Urgent and Emergency Services
Across the country, weve seen a significant increase in demand for ambulance services over the year, which has been problematic as a result of both increased staff absence, particularly as a result of COVID-19 and rising handover delays at hospitals. This resulted in extended response times beyond our expectations. In recent months (Feb - Apr 2022) 18.78% of our ambulances had been delayed for over one hour in handing over our patients, rather than the 15 minutes national target.
We continued to deliver our services through integration with our wider health and care colleagues across the region and a strategically co-ordinated approach. This past year saw our service respond to 999 emergency service delivery as we have never seen before.
999 Emergency Calls
We received 1,040,424 calls to our Ambulance Operation Centres last year which was 253,208 more than the year before. 2021 marked the busiest year on record in the NHS for the number of 999 calls.
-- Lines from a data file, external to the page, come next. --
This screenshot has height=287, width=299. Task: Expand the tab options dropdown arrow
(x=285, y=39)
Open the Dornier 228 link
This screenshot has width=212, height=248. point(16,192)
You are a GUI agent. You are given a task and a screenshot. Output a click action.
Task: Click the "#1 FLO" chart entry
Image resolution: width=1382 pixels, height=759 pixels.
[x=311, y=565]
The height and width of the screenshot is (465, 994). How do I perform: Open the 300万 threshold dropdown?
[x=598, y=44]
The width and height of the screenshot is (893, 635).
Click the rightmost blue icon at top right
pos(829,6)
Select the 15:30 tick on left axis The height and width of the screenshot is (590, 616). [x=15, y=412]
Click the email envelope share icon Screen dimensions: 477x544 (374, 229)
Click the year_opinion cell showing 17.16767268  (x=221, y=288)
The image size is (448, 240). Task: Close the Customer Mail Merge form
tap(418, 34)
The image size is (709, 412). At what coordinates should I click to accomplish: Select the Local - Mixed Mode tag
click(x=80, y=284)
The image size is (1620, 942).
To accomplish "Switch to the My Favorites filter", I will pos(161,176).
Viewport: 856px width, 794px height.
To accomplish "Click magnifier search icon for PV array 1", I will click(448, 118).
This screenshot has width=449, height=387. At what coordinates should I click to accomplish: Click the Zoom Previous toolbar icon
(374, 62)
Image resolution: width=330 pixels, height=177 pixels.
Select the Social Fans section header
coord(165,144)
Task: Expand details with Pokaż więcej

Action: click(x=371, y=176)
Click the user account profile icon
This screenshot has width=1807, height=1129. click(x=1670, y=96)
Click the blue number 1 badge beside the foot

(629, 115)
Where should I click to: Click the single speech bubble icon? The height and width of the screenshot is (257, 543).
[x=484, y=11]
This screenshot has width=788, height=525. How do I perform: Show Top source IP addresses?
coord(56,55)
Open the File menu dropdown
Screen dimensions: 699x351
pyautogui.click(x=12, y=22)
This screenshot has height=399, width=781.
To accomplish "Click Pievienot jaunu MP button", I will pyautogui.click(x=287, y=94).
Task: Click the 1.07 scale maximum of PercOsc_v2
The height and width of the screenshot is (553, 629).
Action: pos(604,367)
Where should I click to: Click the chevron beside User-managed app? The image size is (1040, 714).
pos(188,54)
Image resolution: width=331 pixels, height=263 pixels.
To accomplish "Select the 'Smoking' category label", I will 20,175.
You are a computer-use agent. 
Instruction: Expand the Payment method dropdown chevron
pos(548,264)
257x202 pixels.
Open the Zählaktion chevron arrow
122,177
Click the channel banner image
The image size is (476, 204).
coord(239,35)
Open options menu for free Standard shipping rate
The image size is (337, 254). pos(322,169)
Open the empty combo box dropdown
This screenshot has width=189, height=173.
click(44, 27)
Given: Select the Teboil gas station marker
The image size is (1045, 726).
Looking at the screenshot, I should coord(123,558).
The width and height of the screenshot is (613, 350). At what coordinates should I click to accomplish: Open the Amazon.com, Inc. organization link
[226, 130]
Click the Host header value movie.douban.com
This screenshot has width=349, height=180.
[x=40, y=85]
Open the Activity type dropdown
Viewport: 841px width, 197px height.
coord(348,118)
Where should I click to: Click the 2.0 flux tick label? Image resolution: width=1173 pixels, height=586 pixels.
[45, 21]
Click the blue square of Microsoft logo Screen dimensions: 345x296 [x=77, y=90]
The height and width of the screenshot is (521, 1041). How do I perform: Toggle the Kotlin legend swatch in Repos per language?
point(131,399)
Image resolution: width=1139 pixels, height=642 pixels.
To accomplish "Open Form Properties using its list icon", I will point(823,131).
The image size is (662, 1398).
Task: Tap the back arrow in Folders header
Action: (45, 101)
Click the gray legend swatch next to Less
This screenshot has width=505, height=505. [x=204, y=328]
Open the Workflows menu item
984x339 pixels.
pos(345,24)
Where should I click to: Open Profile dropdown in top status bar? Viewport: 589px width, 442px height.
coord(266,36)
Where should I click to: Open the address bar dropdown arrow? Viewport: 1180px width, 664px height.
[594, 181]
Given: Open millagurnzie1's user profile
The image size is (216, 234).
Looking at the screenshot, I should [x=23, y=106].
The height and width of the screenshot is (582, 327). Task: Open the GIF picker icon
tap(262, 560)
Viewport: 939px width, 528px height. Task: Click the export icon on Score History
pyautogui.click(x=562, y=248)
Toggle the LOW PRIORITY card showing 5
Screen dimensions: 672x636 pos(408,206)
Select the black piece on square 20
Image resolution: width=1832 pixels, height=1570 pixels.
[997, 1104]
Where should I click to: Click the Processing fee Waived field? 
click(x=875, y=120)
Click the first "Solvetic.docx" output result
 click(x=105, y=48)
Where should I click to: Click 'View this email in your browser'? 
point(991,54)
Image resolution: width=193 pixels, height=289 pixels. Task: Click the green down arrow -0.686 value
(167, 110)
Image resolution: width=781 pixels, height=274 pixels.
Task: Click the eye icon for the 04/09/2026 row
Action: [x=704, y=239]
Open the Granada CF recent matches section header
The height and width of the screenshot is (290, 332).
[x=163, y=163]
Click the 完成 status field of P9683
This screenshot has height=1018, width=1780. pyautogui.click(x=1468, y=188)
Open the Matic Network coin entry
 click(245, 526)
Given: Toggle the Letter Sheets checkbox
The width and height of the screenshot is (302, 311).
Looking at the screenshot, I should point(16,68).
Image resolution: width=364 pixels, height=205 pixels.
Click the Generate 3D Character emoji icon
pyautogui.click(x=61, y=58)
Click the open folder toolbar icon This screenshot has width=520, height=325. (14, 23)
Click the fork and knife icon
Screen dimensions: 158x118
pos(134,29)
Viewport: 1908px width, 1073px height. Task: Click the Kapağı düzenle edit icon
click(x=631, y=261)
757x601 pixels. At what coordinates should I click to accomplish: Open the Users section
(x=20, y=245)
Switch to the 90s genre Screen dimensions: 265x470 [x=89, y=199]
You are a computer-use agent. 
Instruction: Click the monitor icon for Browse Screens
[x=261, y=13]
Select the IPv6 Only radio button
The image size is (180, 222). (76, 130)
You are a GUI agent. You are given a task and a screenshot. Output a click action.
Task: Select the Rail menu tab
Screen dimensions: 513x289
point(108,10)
All 999 emergency calls are answered by our dedicated call handling colleagues in any one of our three Ambulance Operation Centres. We have automated built in resilience and flexibility where if all the call handlers in one centre are already on 999 calls, the next call will automatically divert to an available call handler in another one of our centres.
Of the 806,061 incidents we attended, 11.6% of these (93,479) were categorised as the highest priority, immediately life threatening, and the vast majority, 65.7% (529,650) were our second highest category. That was over half a million very unwell patients our front line colleagues attended last year.
The national standard for responding to the sickest patients is an average of 7 minutes and we aim to attend to 9 out of 10 of them within 15 minutes. All ambulance trusts in England are measured against ambulance quality indicators, including standards on how quickly patients receive a response following their 999 emergency call.
The table (below) provides detail on each of the main response categories along with the national standard, as well as our performance over the year.
In our region we responded to our sickest patient in an average of 9 minutes and 50 seconds, and to 9 out of 10 of them in under 18 minutes and 22 seconds.